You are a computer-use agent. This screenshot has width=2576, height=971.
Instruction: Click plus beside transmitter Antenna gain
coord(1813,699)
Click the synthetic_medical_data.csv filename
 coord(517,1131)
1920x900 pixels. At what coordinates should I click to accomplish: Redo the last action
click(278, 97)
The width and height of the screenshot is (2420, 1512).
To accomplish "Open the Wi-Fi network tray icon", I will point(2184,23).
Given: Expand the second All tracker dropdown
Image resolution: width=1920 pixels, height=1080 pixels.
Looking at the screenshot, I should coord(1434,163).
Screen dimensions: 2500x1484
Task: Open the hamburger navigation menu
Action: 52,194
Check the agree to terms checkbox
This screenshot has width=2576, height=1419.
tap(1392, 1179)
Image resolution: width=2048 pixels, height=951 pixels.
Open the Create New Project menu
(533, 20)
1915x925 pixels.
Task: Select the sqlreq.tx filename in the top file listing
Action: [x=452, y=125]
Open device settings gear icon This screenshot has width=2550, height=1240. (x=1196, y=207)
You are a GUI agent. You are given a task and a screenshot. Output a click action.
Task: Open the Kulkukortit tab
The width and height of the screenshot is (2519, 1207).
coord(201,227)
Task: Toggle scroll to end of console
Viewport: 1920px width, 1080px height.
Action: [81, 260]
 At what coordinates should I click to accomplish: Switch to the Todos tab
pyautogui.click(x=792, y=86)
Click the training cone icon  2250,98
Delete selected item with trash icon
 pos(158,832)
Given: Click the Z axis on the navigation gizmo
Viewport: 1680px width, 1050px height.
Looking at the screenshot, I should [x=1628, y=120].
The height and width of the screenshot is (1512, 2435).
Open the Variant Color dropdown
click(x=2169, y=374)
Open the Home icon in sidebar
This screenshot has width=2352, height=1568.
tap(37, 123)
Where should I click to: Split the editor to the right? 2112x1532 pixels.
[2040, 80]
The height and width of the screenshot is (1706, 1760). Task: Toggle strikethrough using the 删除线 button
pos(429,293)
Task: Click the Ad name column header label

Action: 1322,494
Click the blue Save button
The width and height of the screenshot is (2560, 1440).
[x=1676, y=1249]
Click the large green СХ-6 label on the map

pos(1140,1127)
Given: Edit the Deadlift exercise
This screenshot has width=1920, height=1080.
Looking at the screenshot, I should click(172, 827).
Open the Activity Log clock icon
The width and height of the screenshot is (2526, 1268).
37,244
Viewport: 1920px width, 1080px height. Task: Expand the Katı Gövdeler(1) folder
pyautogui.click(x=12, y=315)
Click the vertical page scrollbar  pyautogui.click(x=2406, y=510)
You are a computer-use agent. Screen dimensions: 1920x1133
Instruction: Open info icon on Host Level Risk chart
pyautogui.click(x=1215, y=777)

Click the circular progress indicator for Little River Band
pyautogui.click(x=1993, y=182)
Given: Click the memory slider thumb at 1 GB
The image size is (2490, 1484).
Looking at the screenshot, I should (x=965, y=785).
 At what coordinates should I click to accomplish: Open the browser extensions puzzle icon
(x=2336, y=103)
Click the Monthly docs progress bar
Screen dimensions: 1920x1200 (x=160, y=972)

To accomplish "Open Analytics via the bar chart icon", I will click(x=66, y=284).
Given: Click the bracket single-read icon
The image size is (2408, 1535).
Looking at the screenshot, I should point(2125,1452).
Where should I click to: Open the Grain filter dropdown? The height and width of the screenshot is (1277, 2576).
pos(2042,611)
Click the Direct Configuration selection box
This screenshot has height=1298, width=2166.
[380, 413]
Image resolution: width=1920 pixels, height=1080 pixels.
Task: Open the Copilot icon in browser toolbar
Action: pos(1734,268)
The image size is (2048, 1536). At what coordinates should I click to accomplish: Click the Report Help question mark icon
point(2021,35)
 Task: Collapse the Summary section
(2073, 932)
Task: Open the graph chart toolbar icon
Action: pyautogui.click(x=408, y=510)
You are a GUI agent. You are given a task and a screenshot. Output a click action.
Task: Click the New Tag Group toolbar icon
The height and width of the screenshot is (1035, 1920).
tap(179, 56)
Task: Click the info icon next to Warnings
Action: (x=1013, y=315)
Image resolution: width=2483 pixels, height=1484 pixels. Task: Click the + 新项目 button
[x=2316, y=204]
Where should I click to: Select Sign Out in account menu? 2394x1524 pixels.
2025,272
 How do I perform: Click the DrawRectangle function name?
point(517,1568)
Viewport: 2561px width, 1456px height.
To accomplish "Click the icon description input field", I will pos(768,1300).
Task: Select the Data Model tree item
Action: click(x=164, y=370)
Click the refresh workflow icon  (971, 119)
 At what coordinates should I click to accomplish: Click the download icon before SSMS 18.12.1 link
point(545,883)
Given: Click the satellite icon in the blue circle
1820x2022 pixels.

__WHAT IS REQUIRED__
Return, from the data, each line that has the word "agent" in it.

__PROBLEM SOLUTION__
You are a computer-use agent. This screenshot has width=2576, height=971.
You are a GUI agent. You are given a task and a screenshot. Output a click action.
You are a computer-use agent. Screen dimensions: 1920x1133
You are a GUI agent. You are given a task and a screenshot. Output a click action.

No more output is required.